The oligarchs, says Ms Mostovaya, see Mr Poroshenko not as an independent
arbiter but as one of their own who is trying to squeeze out the rest. Observers
say the oligarchs hope that regional elections, due on October 25th, will allow
them to establish control in Ukraine’s east and force early parliamentary
elections.
Mr Saakashvili
argues that the only way to dislodge the oligarchs is to enlist the public.
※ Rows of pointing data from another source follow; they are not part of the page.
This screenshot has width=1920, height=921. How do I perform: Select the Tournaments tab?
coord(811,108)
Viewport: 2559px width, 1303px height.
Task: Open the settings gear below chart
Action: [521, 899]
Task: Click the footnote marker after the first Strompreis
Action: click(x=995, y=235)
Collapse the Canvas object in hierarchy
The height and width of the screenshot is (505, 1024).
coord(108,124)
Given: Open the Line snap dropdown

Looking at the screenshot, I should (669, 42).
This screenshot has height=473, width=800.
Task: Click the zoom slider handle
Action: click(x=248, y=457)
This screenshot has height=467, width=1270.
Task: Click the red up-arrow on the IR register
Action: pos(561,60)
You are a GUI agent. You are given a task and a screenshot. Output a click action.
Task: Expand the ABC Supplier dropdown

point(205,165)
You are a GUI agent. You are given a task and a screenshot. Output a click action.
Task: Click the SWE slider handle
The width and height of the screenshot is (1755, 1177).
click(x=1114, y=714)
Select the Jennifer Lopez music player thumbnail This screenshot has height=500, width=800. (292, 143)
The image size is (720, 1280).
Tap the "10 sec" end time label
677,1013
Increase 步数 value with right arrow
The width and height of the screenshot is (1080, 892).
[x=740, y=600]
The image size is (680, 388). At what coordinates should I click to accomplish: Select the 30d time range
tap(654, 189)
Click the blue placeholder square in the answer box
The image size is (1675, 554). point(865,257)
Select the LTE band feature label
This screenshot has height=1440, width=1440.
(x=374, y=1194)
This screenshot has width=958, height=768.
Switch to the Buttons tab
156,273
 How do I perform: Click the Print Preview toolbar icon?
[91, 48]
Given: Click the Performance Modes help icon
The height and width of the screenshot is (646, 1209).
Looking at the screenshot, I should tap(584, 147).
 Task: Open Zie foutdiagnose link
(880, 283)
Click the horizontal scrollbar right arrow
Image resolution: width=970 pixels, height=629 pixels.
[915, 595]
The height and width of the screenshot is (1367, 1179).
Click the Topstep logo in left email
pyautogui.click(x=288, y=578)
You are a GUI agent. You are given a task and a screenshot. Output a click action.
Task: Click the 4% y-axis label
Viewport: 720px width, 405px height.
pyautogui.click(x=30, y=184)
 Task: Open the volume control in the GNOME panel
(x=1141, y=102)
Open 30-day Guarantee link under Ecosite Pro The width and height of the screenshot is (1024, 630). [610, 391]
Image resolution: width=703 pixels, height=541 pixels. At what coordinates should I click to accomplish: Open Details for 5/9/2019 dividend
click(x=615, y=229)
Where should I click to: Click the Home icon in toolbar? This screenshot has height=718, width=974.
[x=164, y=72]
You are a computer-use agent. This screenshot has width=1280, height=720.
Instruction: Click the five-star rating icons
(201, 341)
Whereas Georgia had a pro-reform economic elite, “In Ukraine, there is no such
elite, but there is a strong civil society,” he says. “Ordinary people take
much greater interest in politics here than they did in Georgia.”
To rally
support, Mr Saakashvili has staged a series of publicity stunts. With the
cameras rolling, he turned up at seaside mansions to smash walls and free up
beaches illegally commandeered by tycoons. “If I tried to do it by sitting in
my office or appealing to the courts, it would just never get done,” says Mr
Saakashvili. He has promised a badly needed road from Odessa to the Romanian
border and a Georgian-style one-stop office to cut through red tape for
official documents.
Odessa’s young
reformers look out of place in the regional administration’s concrete
Soviet-era building. Mr Saakashvili’s 25-year-old deputy, Yulia Marushevska, is
familiar to many Westerners as the face of Maidan: in February 2014 she
recorded an English-language video from the demonstrations entitled “I am a
Ukrainian”, and drew 8m views on YouTube. After a few months of working in
Odessa’s government, she says: “I feel like sitting down and rewriting this
country from scratch.”
But the key, as
Mr Saakashvili knows from his experience in Georgia, is control over
law-enforcement agencies. One of his biggest victories so far is the
appointment of a Georgian former prosecutor as the head of Odessa’s
prosecutor’s office.
On the brink of chaos
With winter approaching
and electricity shortages looming, time is short. “We have two to three months
at most to show some results,” says Mr Saakashvili. Poorly remunerated public
services are on the brink of collapse. The population is growing poorer—and
more radical. Meanwhile, Ukraine is brimming with weapons and thousands of
militiamen, angry with a corrupt and listless government they feel has hijacked
the revolution.
In Odessa a
pro-Ukrainian volunteer force called “Self-Defence” boasts 300 men (many of
them armed) and 400 more in reserve. Vitaly Kozhukar, one of its leaders, says
he and his men are disappointed that Mr Saakashvili does not rely on them. “We
expected more radical steps from him,” says Mr Kozhukar. “We will give him a
couple of months before we start asking questions. And if he tells us that the
problem is in Kiev, we will go to Kiev.”
Given the
weakness of law enforcement, it might not take much for a militia battalion to
move into Kiev and stage a coup. Many of the paramilitary groups are financed
by oligarchs. Were they to overthrow the government, the country could collapse
into regional factions—a prospect relished by Russia.
To tame the
militias, the state must grow strong enough to establish a monopoly on
violence. Yet law enforcement agencies are so discredited that reformers have
turned to creating parallel structures. New “patrol police” departments have
been set up in cities including Kiev and Odessa. Recruits are put through a
vigorous selection process to weed out bad apples, trained by police
instructors from California, and paid triple the salaries of the old
departments to avoid temptation.
One day last
month, Eka Zguladze, a former Georgian official serving as Ukraine’s deputy
interior minister, stood at the top of the steps where Sergei Eisenstein filmed
the famous baby-carriage scene in his masterpiece, “Battleship Potemkin”. Ms
Zguladze was swearing in the first cadre of Odessa’s newly established patrol
police. “We must show that our dream of the rule of law is not a Utopia. The
battle taking place is not about east and west, north and south,” she told
them. “It is a battle for law against lawlessness.”